If there were any counter-examples of patriotism, then the U.S.O. moments could be forgiven, but there aren’t, and so the film is asserting that patriotism is for kids, but not for serious adults. The serious adults know what war is really like and while there isn’t ever dissension among the soldiers, there is also never a moment where the troops are stating how proud they were to be American, either.
In May, I wrote about why it’s difficult to make Captain America cool and there I noted that Patriotism is sometimes associated with ignorance and this is prevalent in the film Captain America as well. Col. Phillips suggests that Dr. Erskine find a tough and fit soldier for their super-soldier program, but Erskine believes that Steve Rogers is the only man for the job. When asked why he is so confident, Erskine mentions that he “has faith.” Later in the film, Peggy Carter also mentions that she believes in Captain America because she “has faith.”
In these two instances, the characters aren’t believing in Steve Rogers because evidence shows that he can overcome adversity. These characters believe in Rogers simply because they do. It’s clear that Rogers won’t back down from a fight, but that doesn’t mean that he will necessarily be enough to save the day in the end.
This “faith” isn’t a faith in a higher power nor the United States of America being able to overcome adversity – this faith is squarely in an individual and nothing more. As such, Captain America is no longer a symbol of America itself, but rather one man’s ability to overcome adversity now that he is on steroids.

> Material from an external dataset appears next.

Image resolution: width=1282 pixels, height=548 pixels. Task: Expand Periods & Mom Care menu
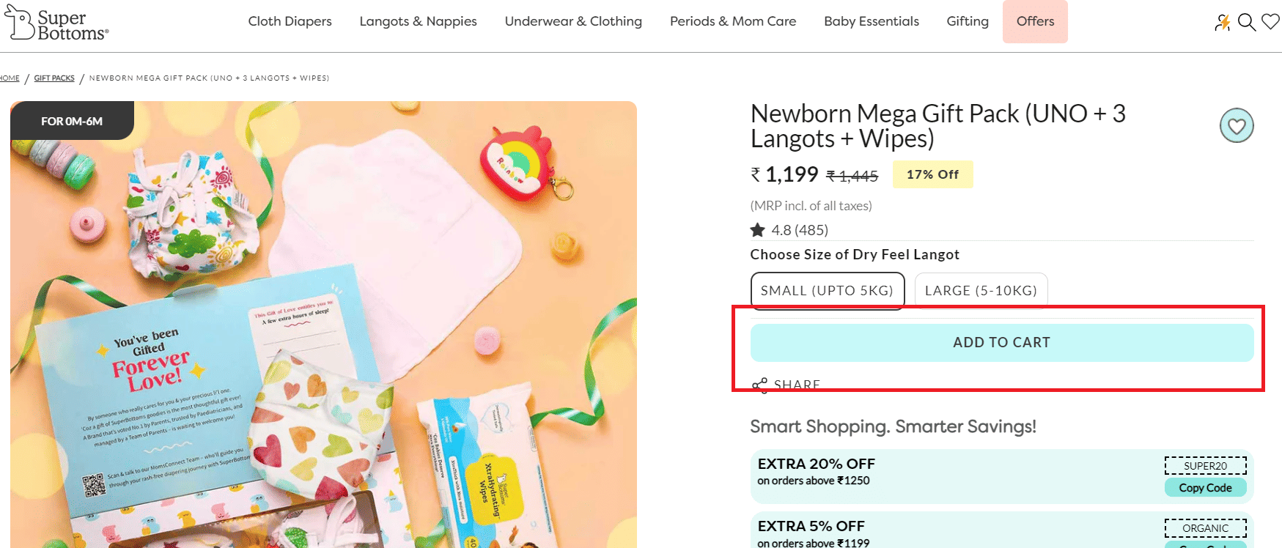pyautogui.click(x=733, y=21)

For further evidence of this, look no further than how Steve Rogers became Captain America in this film. He received his powers as part of the Super-Soldier program, but he doesn’t really become Captain America until he joins the U.S.O. traveling show. The identity of Captain America wasn’t created in the film to be a symbol to terrorize the enemy, but was created as a gimmick to sell war bonds. He is a joke in the U.S.O. and it’s almost an accident that he even battles the Nazis in his Cap uniform in the first place.
So, in essence, the idea of super-heroes in the Marvel movieverse is an accident. Cap’s costume becomes a uniform, but it was initially just part of a stage show. So, the Captain America of the movie isn’t a super-hero, but instead, he is a weapon to be used on the enemy and nothing more.
But if super-heroes are just weapons, then they aren’t people we should look up to. When we take out the symbolism of the super-hero, then we take out everything that makes them wonderful. And considering that I didn’t see the American flag in this movie one time (no, Cap’s costume doesn’t count), I think it’s safe to say that this movie stripped out its symbolism and left us with a walking, talking weapon.
This wasn’t a bad movie, but I prepared myself for a patriotic tour-de-force with the Star-Spangled Banner playing as Captain America carried our country’s flag to the top of Mount Rushmore, but it was lacking.
Still, it was a hell of a lot better than Green Lantern.